El cáncer es una enfermedad que plantea para el paciente que la padece una lucha larga, cruel y la mayoría de las veces desigual. Pero si es un proceso doloroso para los adultos, que se supone tienen capacidad para poder entender lo que les está pasando, cuanto más lo es para los niños o los adolescentes, porque cambia su vida y sus expectativas radicalmente ante una enfermedad que requiere un tratamiento complejo, que puede ser difícil o puede dejarles secuelas muy serias.

Un punto muy importante sería la prevención que, sobre todo en pediatría, debe ser lo más constante posible, incluso si los pequeños parecen gozar de buena salud, porque para ellos no existen todavía programas de detección precoz del mal, como ocurre en el caso de los adultos con los exámenes de Papanicolaou, mamografías o colonoscopías.

También debe ser conocido por la comunidad que los tratamientos a niños y adolescentes exigen equipos multidisciplinarios especialmente capacitados en ese rango etario, ya que siempre es difícil explicarles a los chicos por qué tipo de tratamiento deberán pasar. Por ello, los especialistas aconsejan decirles siempre toda la verdad, para que comprendan qué clase de afección padecen y para que puedan cooperar de buena voluntad sabiendo que todos estarán dispuestos a su alrededor para ayudarlos a mantener la escolaridad y el vínculo con sus amigos y con los juegos, es decir, aquellas cosas que son muy importantes para ellos y su vida de relación.

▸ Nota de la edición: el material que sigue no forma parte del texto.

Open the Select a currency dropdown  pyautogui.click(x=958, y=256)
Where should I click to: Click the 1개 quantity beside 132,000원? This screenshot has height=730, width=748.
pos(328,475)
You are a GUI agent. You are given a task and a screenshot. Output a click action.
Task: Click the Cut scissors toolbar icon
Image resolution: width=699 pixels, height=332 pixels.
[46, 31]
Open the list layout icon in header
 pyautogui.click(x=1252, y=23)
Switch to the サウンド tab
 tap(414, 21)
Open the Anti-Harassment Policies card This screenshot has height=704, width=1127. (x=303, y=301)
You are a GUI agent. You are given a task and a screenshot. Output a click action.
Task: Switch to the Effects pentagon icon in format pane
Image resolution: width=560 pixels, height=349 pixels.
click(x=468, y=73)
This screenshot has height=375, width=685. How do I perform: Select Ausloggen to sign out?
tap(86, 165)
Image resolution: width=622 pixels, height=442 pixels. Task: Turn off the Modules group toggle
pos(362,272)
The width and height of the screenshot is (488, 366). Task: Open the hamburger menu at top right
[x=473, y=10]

Los altos índices de curación son los que alientan a las personas comprometidas con la necesaria difusión de estos temas para continuar con una lucha que debe ser diaria.

Es imprescindible que los padres de los chicos que padecen esta enfermedad y demás familiares puedan recibir el apoyo y la capacitación imprescindibles para atravesar ese momento tan especial con una buena red de contención.